Introduction: Definitive diagnosis of Creutzfeldt-Jakob disease (CJD) is made by pathological study. The premortem differentiation of variant forms is important in public health. Bilateral hyperintensity of the thalamic pulvinar nucleus in T2, FLAIR and DW sequences ("pulvinar sign") in Magnetic Resonance Imaging (MRI) is related to the variant Creutzfeldt-Jakob disease (vCJD) and is a diagnostic criterion of probable vCJD. A case of sporadic CJD with bilateral hyperintensity of pulvinar nucleus is described.
Case report: A case of a 64 year old male with progressive gait and cognitive functions impairment, disorientation, hallucinations, delirious, language alterations and dysphagia of 4-5 months progress is presented. Clinical examination revealed unintelligible speech, almost anartric, tetraparesis with leg predominance, bilateral Babinski sign, arms dysmetria and dysdiadochokinesia, with action myoclonias.

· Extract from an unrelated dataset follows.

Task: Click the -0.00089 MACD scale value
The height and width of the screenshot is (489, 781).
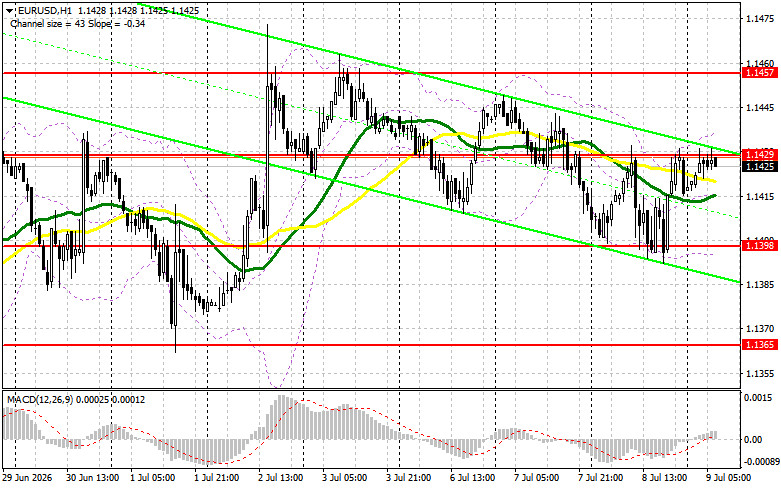Action: pyautogui.click(x=761, y=462)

Course: progressive deterioration, akinetic mutism and death in 6-7 months following the onset of symptoms. The 14-3-3 protein was positive in cerebrospinal fluid. Electroencephalogram had no periodic sharp-wave complexes. MRI: bilateral and symmetrical lesions in putamen, caudate and pulvinar nucleus, hyperintenses in T2, FLAIR and DW; bilateral hyperintensity of frontoparietal and insular cortex; the bilateral high signal in caudates and putamen is greater than the hyperintensity in pulvinar. No mutation was found in the analysis of the prionic protein (PRNP) gene. Codon 129 polymorphism: methionine/valine heterozygosis (129 M/V). The neuropathological study confirmed the diagnosis of sporadic CJD.
Conclusions: Bilateral pulvinar hyperintensity can be present in sporadic CJD. A true pulvinar sign (consistent with vCJD) must be considered only if the high signal in the pulvinar is greater than the hyperintensity in the caudate and putamen nucleus.